The Natural Products Association (NPA) submitted a letter to U.S. Senate Health, Education, Labor, and Pensions Committee Chairman Lamar Alexander and Ranking Member Patty Murray requesting the President’s nominee to lead the Food and Drug Administration (FDA) clarify past comments related to the regulation of the supplement industry. Dr. Robert Califf, in a November 2010 report in Forbes, stated that supplements need to be “tested like drugs.”  
 
“Does Dr. Califf actually think that vitamin C should be regulated the same way as Oxycontin?” said Dan Fabricant, PhD, executive director and CEO of NPA. “Treating supplements like pharmaceuticals would raise production costs to a level that would limit consumers’ access to the supplements they take everyday. We are hopeful that Dr.

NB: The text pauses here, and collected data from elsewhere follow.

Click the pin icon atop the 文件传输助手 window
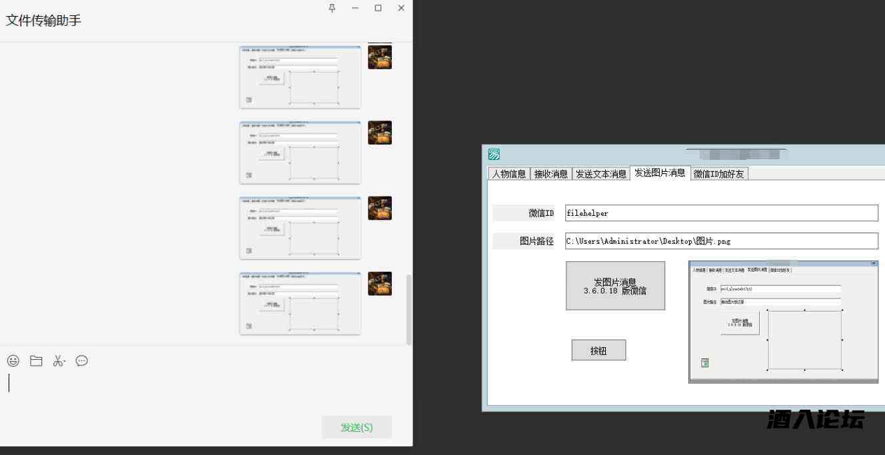885x455 pixels. pyautogui.click(x=331, y=8)
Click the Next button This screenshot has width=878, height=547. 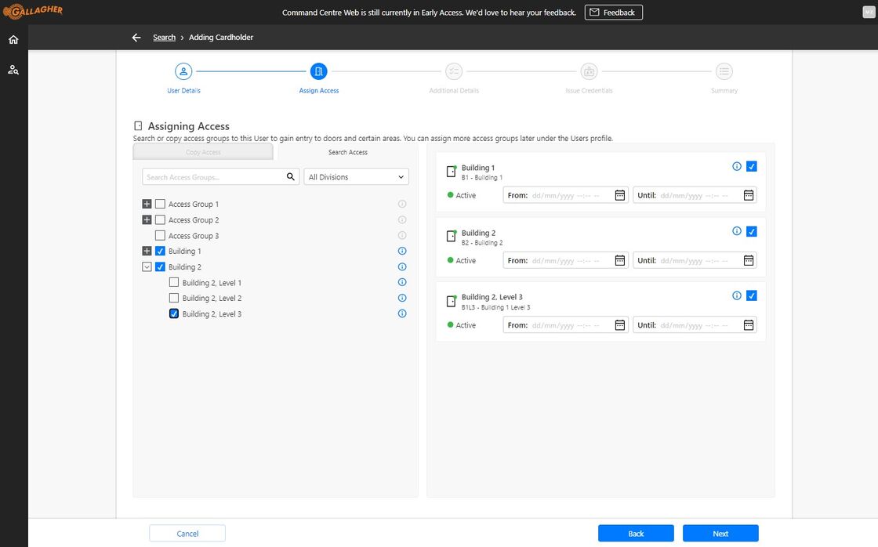720,532
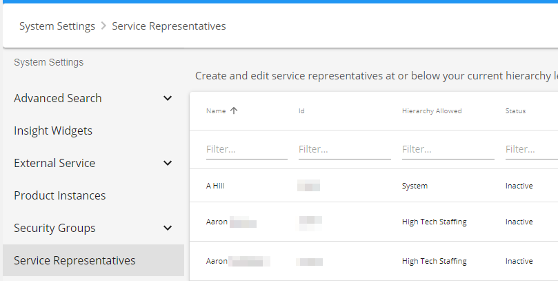Click the Name filter field

coord(246,149)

Califf gets the opportunity to clarify his position during his confirmation hearing next week.” 
 
In the letter, NPA wrote that it is “interested in hearing more about Dr. Califf’s plans to use all of the legal tools at his disposal, including working with the Department of Justice (DOJ), to prevent supplements masquerading as drugs from reaching consumers and ensuring people who break the law are punished.”
 
NPA also emphasized its position that “FDA should enforce the laws currently on the books to prevent criminals from tarnishing our industry.”